# START OF Supplied material

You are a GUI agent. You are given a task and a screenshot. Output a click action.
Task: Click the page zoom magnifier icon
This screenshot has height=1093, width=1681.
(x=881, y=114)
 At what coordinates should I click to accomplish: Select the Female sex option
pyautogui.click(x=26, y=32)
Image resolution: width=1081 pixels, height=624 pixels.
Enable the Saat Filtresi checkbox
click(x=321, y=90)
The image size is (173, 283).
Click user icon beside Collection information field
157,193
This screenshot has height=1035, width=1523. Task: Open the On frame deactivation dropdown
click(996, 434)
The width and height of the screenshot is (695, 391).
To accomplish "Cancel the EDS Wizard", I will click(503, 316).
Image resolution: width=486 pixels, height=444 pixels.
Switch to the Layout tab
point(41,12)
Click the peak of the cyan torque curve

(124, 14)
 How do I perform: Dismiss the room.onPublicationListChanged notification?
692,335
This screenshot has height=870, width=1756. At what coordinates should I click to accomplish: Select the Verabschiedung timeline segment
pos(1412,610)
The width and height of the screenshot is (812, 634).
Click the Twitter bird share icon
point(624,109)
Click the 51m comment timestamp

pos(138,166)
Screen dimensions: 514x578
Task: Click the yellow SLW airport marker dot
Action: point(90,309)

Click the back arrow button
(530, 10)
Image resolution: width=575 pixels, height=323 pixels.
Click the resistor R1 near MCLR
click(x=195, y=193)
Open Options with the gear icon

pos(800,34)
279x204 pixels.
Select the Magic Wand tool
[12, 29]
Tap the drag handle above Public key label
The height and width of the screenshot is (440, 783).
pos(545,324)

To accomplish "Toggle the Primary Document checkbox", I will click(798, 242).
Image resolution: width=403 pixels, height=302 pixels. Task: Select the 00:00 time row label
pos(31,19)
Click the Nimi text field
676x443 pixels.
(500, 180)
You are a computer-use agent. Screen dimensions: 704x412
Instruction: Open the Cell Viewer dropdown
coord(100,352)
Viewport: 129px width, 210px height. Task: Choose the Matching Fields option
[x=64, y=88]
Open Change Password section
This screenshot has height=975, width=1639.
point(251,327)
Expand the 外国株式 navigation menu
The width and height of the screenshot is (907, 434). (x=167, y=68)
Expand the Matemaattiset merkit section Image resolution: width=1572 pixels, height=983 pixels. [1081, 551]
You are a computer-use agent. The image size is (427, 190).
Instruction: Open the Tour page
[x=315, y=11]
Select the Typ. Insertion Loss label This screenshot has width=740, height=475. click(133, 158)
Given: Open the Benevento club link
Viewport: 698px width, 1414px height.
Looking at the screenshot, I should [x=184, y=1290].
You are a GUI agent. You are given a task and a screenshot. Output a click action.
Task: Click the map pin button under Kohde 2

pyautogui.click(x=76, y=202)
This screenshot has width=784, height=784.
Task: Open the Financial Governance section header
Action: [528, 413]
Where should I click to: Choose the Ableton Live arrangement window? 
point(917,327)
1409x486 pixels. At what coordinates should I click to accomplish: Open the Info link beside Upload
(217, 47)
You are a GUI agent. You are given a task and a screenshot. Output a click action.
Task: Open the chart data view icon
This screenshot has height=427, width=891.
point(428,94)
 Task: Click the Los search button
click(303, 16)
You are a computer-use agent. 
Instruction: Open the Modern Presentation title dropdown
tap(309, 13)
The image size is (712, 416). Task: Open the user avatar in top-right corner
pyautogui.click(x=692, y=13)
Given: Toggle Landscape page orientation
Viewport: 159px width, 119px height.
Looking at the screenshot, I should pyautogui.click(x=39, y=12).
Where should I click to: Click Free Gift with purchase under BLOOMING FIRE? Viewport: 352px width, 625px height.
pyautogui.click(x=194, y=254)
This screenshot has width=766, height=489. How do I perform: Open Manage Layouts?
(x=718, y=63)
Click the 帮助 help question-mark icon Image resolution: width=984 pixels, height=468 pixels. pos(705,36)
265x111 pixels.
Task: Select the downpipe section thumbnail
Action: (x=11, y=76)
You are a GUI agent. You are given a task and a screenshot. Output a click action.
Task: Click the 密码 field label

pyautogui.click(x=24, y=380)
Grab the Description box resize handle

# END OF Supplied material

▶ [Problem description]
Write out the items above word for word, from the line with "Tap the drag handle above Public key label" up to and including the line with "pyautogui.click(x=692, y=13)".

▶ [Answer to this problem]
Tap the drag handle above Public key label
The height and width of the screenshot is (440, 783).
pos(545,324)

To accomplish "Toggle the Primary Document checkbox", I will click(798, 242).
Image resolution: width=403 pixels, height=302 pixels. Task: Select the 00:00 time row label
pos(31,19)
Click the Nimi text field
676x443 pixels.
(500, 180)
You are a computer-use agent. Screen dimensions: 704x412
Instruction: Open the Cell Viewer dropdown
coord(100,352)
Viewport: 129px width, 210px height. Task: Choose the Matching Fields option
[x=64, y=88]
Open Change Password section
This screenshot has height=975, width=1639.
point(251,327)
Expand the 外国株式 navigation menu
The width and height of the screenshot is (907, 434). (x=167, y=68)
Expand the Matemaattiset merkit section Image resolution: width=1572 pixels, height=983 pixels. [1081, 551]
You are a computer-use agent. The image size is (427, 190).
Instruction: Open the Tour page
[x=315, y=11]
Select the Typ. Insertion Loss label This screenshot has width=740, height=475. click(133, 158)
Given: Open the Benevento club link
Viewport: 698px width, 1414px height.
Looking at the screenshot, I should [x=184, y=1290].
You are a GUI agent. You are given a task and a screenshot. Output a click action.
Task: Click the map pin button under Kohde 2

pyautogui.click(x=76, y=202)
This screenshot has width=784, height=784.
Task: Open the Financial Governance section header
Action: [528, 413]
Where should I click to: Choose the Ableton Live arrangement window? 
point(917,327)
1409x486 pixels. At what coordinates should I click to accomplish: Open the Info link beside Upload
(217, 47)
You are a GUI agent. You are given a task and a screenshot. Output a click action.
Task: Open the chart data view icon
This screenshot has height=427, width=891.
point(428,94)
 Task: Click the Los search button
click(303, 16)
You are a computer-use agent. 
Instruction: Open the Modern Presentation title dropdown
tap(309, 13)
The image size is (712, 416). Task: Open the user avatar in top-right corner
pyautogui.click(x=692, y=13)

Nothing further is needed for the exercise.